_LISTED ENTRIES_

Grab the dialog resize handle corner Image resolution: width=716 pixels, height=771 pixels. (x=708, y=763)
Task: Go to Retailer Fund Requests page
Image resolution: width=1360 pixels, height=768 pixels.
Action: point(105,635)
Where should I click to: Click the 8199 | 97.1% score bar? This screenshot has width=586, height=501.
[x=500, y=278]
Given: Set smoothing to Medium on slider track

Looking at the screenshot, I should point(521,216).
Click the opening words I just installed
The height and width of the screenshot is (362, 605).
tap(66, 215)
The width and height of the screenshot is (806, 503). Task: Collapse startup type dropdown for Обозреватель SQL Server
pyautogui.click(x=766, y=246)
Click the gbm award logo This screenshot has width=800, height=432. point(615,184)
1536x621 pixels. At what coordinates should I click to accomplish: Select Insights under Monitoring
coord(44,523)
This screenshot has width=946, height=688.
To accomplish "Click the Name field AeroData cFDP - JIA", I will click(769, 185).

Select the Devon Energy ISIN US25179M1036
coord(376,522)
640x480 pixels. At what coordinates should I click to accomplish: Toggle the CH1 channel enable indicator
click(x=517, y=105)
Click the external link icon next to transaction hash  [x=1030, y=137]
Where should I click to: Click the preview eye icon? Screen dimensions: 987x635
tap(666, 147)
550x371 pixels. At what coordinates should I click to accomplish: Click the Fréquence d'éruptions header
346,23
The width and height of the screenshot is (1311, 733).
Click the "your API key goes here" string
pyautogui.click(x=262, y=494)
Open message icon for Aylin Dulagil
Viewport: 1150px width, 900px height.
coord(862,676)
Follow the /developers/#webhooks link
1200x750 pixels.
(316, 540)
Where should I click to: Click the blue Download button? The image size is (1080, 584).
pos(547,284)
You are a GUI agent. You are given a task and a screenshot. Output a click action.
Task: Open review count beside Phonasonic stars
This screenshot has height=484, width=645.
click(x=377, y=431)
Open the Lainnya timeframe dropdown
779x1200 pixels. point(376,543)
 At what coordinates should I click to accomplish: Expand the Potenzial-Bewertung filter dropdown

_TASK INSTRUCTIONS_
Output the records in full. Match them exactly.

_FINISHED EXERCISE_
Grab the dialog resize handle corner Image resolution: width=716 pixels, height=771 pixels. (x=708, y=763)
Task: Go to Retailer Fund Requests page
Image resolution: width=1360 pixels, height=768 pixels.
Action: point(105,635)
Where should I click to: Click the 8199 | 97.1% score bar? This screenshot has width=586, height=501.
[x=500, y=278]
Given: Set smoothing to Medium on slider track

Looking at the screenshot, I should point(521,216).
Click the opening words I just installed
The height and width of the screenshot is (362, 605).
tap(66, 215)
The width and height of the screenshot is (806, 503). Task: Collapse startup type dropdown for Обозреватель SQL Server
pyautogui.click(x=766, y=246)
Click the gbm award logo This screenshot has width=800, height=432. point(615,184)
1536x621 pixels. At what coordinates should I click to accomplish: Select Insights under Monitoring
coord(44,523)
This screenshot has width=946, height=688.
To accomplish "Click the Name field AeroData cFDP - JIA", I will click(769, 185).

Select the Devon Energy ISIN US25179M1036
coord(376,522)
640x480 pixels. At what coordinates should I click to accomplish: Toggle the CH1 channel enable indicator
click(x=517, y=105)
Click the external link icon next to transaction hash  [x=1030, y=137]
Where should I click to: Click the preview eye icon? Screen dimensions: 987x635
tap(666, 147)
550x371 pixels. At what coordinates should I click to accomplish: Click the Fréquence d'éruptions header
346,23
The width and height of the screenshot is (1311, 733).
Click the "your API key goes here" string
pyautogui.click(x=262, y=494)
Open message icon for Aylin Dulagil
Viewport: 1150px width, 900px height.
coord(862,676)
Follow the /developers/#webhooks link
1200x750 pixels.
(316, 540)
Where should I click to: Click the blue Download button? The image size is (1080, 584).
pos(547,284)
You are a GUI agent. You are given a task and a screenshot. Output a click action.
Task: Open review count beside Phonasonic stars
This screenshot has height=484, width=645.
click(x=377, y=431)
Open the Lainnya timeframe dropdown
779x1200 pixels. point(376,543)
 At what coordinates should I click to accomplish: Expand the Potenzial-Bewertung filter dropdown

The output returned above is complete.